複数媒介を組み合わせによって廃墟的な経験を再現し、テクノロジーが感覚を形づくる仕組みを探究している。
三原聡⼀郎 タイトル《空気の研究 / Study of Air》(2026年に再制作)
三原聡⼀郎は、IAMAS卒業⽣で、メディアアートの基盤となる⺠主化されたテクノロジーの視点・⽅法論から、開かれた系のあり⽅を探り、装置としての芸術を探究する。
2024年の展覧会「三原聡⼀郎レシピ:空気の芸術」では、レシピの概念を参照し、作品のメカニズム詳細を記載したレシピを公開した。芸術実践における循環や還元性についての作家の問いを引き受け、IAMASプロジェクト「テクノロジーの〈解釈学〉」メンバー有志が《空気の研究 / Study of Air》を再制作する。
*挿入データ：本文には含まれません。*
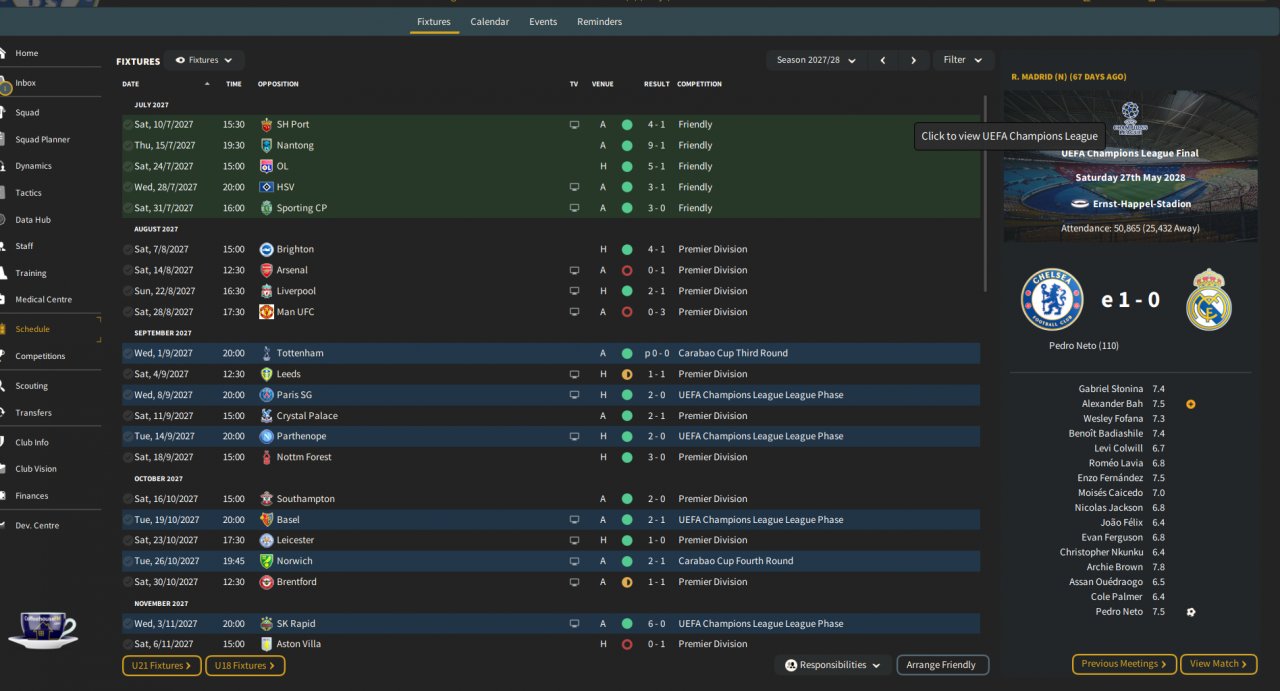
Task: Toggle the checkmark for the Brighton fixture
Action: (128, 249)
ひらひらと移ろう浮遊体の動きは、⽬に⾒えない気流の変化によるものだ。
気配や存在感と関連付けられる超低周波の空気振動(聞こえない⾳)を数値化する為に⼩型マイクを応⽤したシンプルなセンサシステムを設計し、屋外に設置されたセンサはこの地の⾵のデータを常に計測する。
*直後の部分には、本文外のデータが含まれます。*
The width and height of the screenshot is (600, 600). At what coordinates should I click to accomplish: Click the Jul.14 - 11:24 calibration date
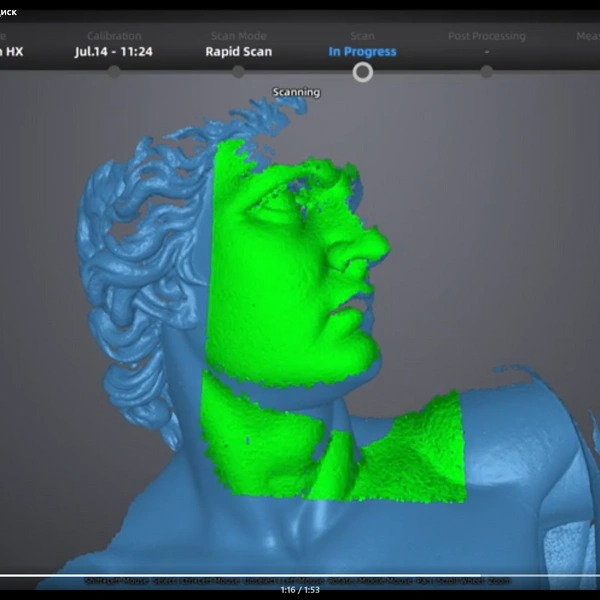pos(114,52)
その情報に基づき床上のファンはリアルタイムで出⼒を制御されている。⾵を捉え、再構成する⼀連のシステムは⽇本における空気と呼ばれる概念について実践的考察を⽬的としている。

ミルクの膜をつかった大橋さんとお話。
大橋さんはIAMASでどういった事を勉強されてるんですか?
バイオアートをプロジェクトで勉強していて、今回の牛乳の膜の作品にたどり着きました。
どうしてバイオアートのジャンルを?
ぼんやりアート関連に興味があって大学受験で芸大に行ったんです。
大学ではキュレーションやアートプロジェクトの勉強をしていて、映像の勉強も最初してたんですけど、見ることの触覚性という事に関心があって。
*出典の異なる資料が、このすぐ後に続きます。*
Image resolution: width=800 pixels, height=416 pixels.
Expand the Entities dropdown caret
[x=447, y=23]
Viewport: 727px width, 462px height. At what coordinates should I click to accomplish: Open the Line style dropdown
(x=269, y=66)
人の意識とか生命に関心があって、生命観だったりの哲学に、バイオアートやエコロジーの問題に結びついてきたかな。て感じです。
大学卒業後、IAMASに行こうと思ったのは何故ですか?
キュレーションや構想企画を勉強していく中で、自分でも作りたい気持ちが出てきました。
映像哲学とかに関心があって、IAMASは情報やメディアに強いので入りました。
実際に入ったらメディアとは何か?から勉強が始まるので、バイオマテリアルも一種のメディアだと思うんですけど、メディアの考え方も深掘りできたと思います。
今まで向き合ってきたテーマや活動について
元々、物と表象の関係性や意識といったテーマに関心があり、映像作品を制作していました。次第に、物質性や身体と環境の関係性へとテーマが深まり、現在はミルクというマテリアルと向き合いながら作品を作っています。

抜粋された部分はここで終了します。